But all these places have passing trade. If I were setting up in a pub out of town, or even in a small town I'd say to myself -'Brakes have done the research, they know what sells, they'll save me a fortune on stock and cooking, not to mention cutting the preparation time - that's for me'.
 
Location
Beds
I was trained as a chef, it baffles me how these food outlets get away with serving the Shiite that they do. All I can think of is it's a bit like crap telly. They serve up cheap crap and they all say oh look people are watching / eating this crap! They must like it, lets make more crap, so they serve up crap, and we all say this is crap, but there's nothing else, so we'll eat/ watch the crap, and they all say look they are all eating/ watching the crap, let's make more crap, and on it goes...

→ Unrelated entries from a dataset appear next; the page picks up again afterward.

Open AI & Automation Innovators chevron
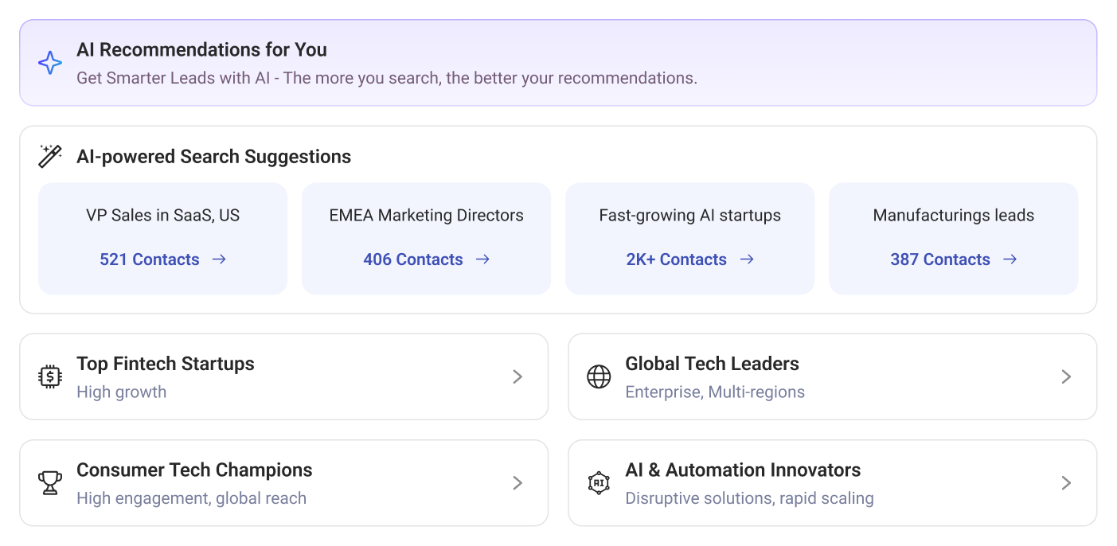1117x546 pixels. [x=1066, y=482]
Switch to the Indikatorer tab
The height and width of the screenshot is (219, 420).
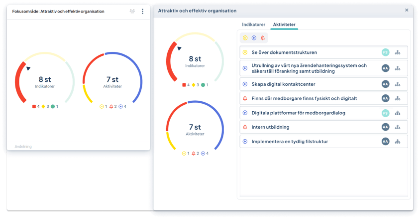pos(253,24)
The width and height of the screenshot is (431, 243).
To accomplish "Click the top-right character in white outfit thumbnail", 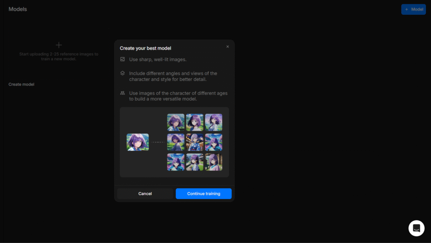I will tap(214, 122).
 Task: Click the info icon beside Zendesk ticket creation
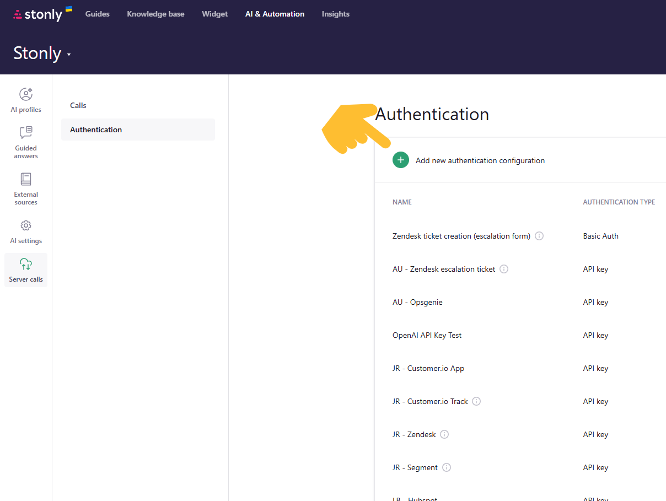click(539, 236)
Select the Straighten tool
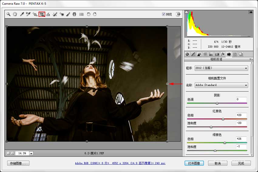Image resolution: width=258 pixels, height=172 pixels. click(48, 14)
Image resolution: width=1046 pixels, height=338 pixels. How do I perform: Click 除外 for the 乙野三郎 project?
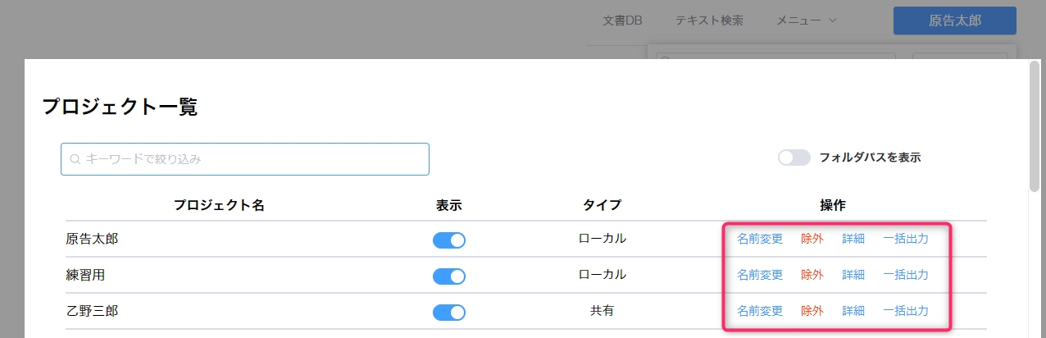tap(812, 311)
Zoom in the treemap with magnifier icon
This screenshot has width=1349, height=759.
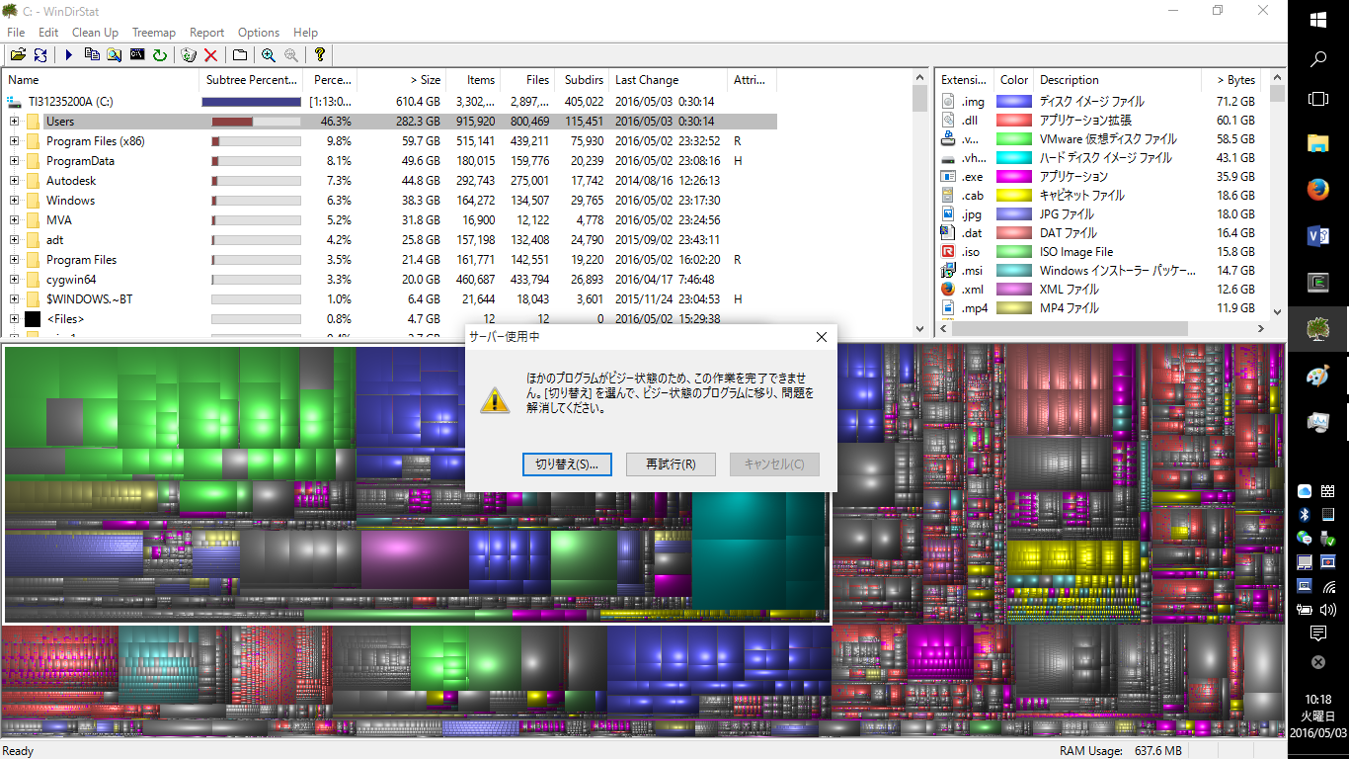coord(269,55)
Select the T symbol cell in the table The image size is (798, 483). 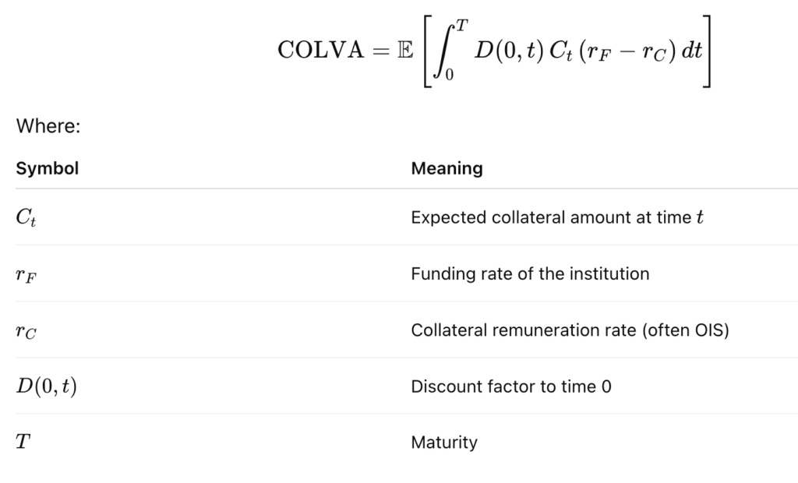coord(23,442)
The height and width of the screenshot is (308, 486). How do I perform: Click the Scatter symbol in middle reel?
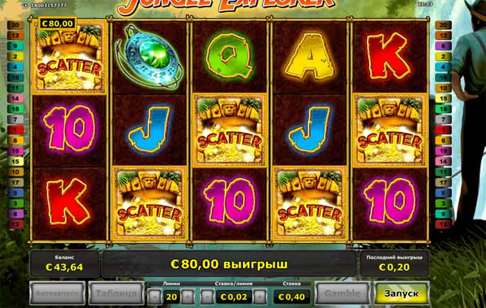pyautogui.click(x=230, y=130)
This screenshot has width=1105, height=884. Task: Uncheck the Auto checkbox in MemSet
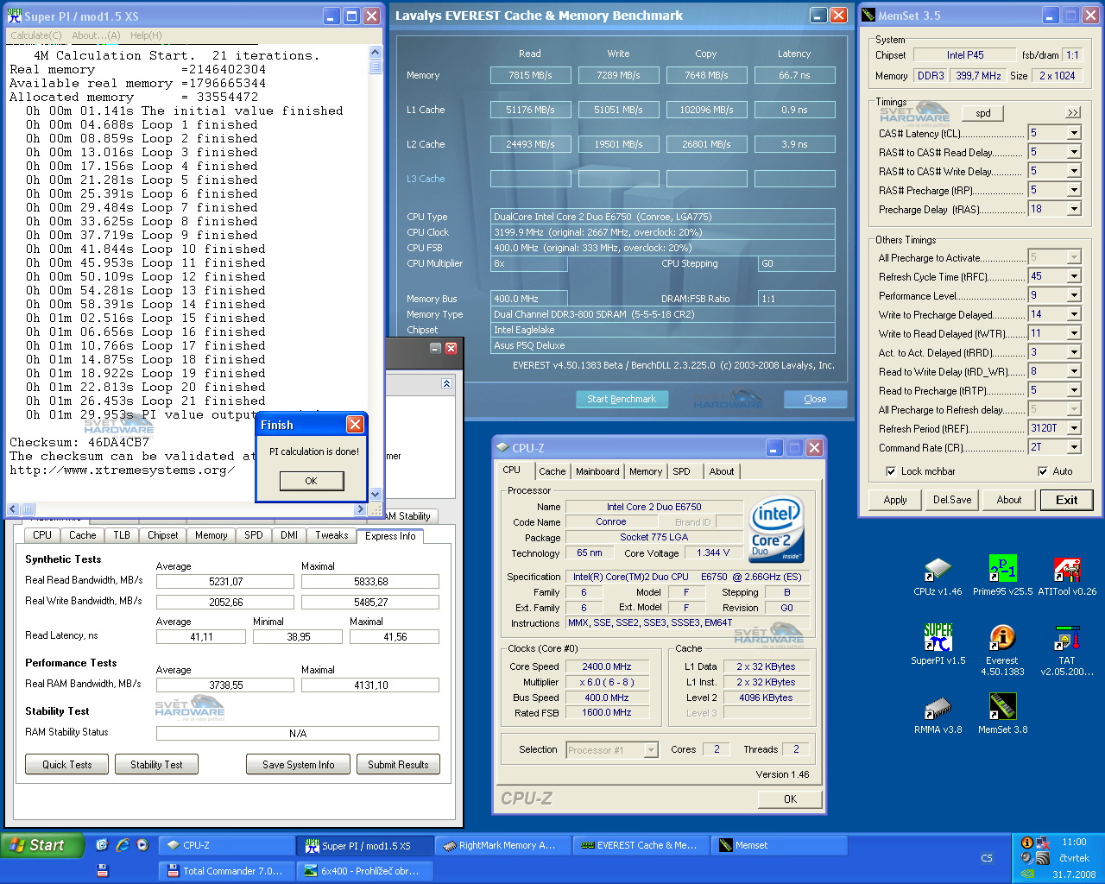click(x=1043, y=471)
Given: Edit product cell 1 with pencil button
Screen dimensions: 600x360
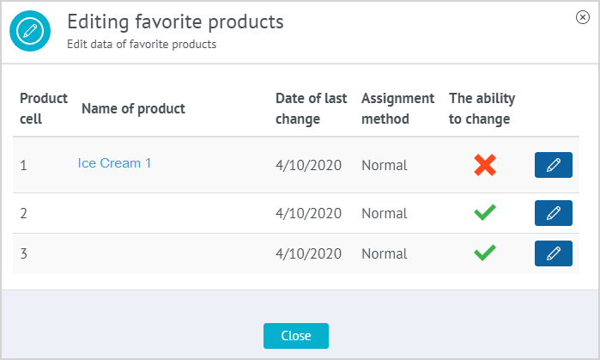Looking at the screenshot, I should click(x=554, y=165).
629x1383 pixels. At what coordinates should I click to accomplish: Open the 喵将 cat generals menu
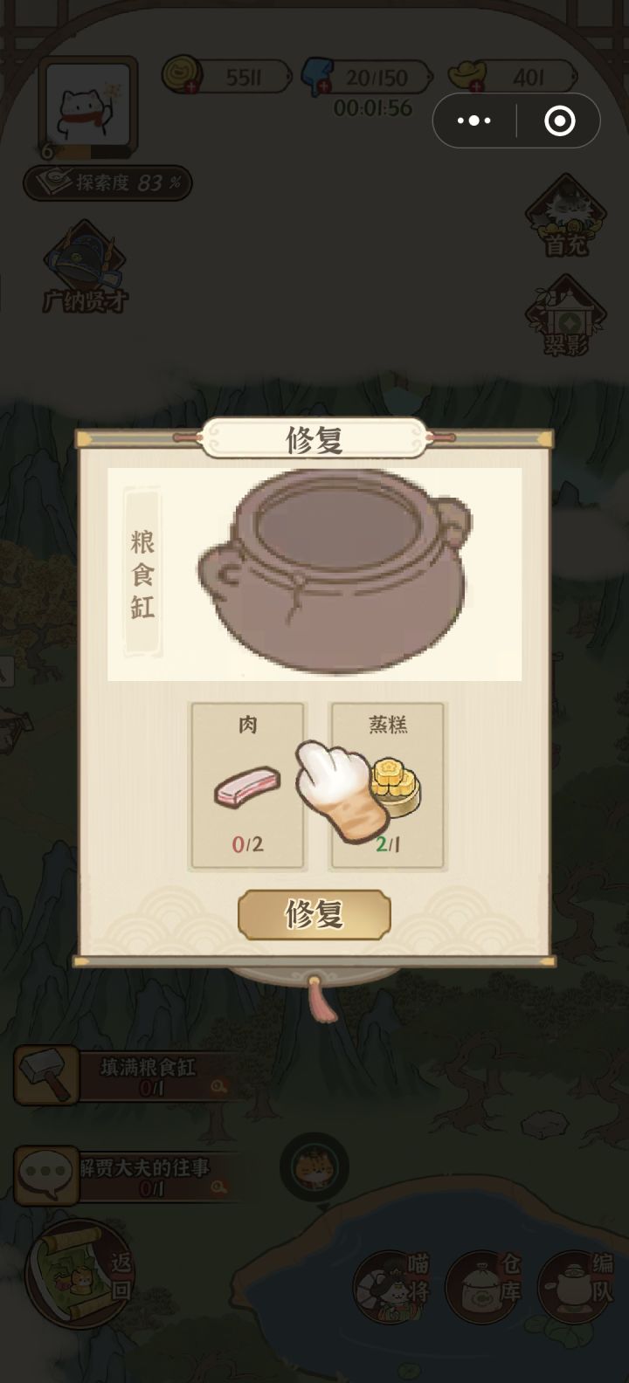click(392, 1287)
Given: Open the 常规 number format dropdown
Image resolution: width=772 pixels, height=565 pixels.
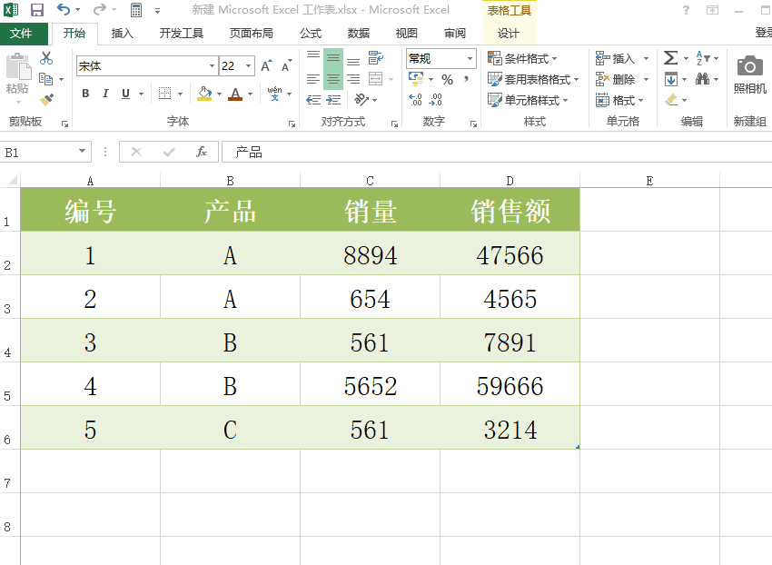Looking at the screenshot, I should [x=471, y=58].
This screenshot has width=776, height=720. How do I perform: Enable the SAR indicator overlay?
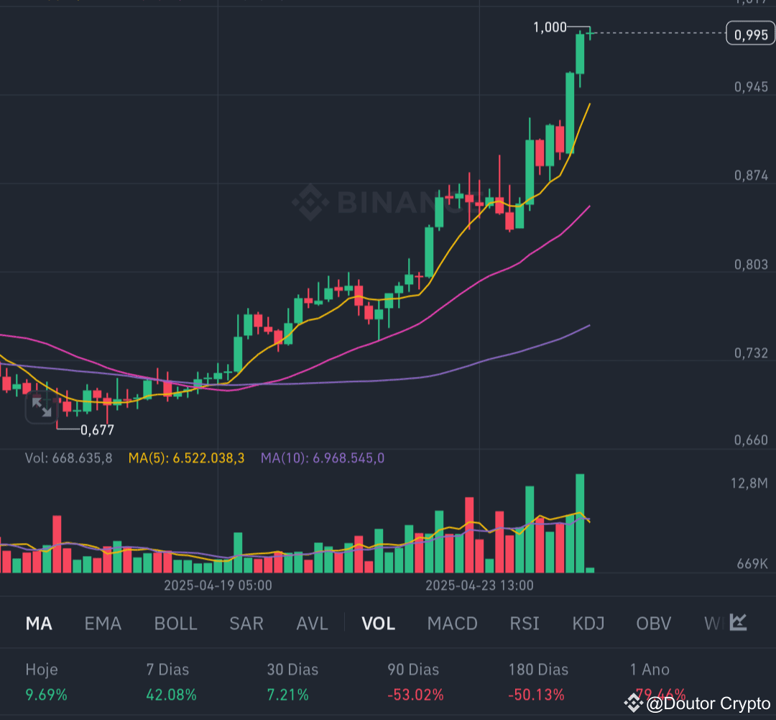tap(246, 624)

The answer of course is if you don't like crap telly, switch of the telly, and it you don't like crap food boycott the crap food outlets. When everyone stops accepting mediocrity maybe things will improve.

Yours naively

Carlp

Do you want to adopt me? :wub:
 

Fab Foodie

hanging-on in quiet desperation ...
Location
Kirton, Devon.
I once worked in a factory owned by a major egg producer which specialised in making products containing eggs. They used to make omelettes with a conveyor belt oven, and a conveyor belt liquid nitrogen freezer. The finished omelettes were then packaged, boxed and sent to cold storage. Another of their lines was scrambled egg on muffin. The scrambled egg was actually finely diced omelette, and they used a gun type device to squirt some 'scrambled egg' onto each muffin. These were then frozen, packaged, boxed and sent to cold storage. One time my job was to rip open the boxes of products removed from cold storage so that they could be re-boxed in new boxes with a revised use by date.
Would that happen tohave been in Bilsthorpe and did they also make pea-sized frozen liquid egg balls perchance?
 
We live in an area that is absolutely spoilt for choice. If we want New English - it's there. If we want Spanish, Italian or French - it's there. If we want Lebanese or really, really good Indian - it's there. And if I want to go out and have a pastry and coffee for breakfast then the Moroccan coffee shop can do that for £1.60.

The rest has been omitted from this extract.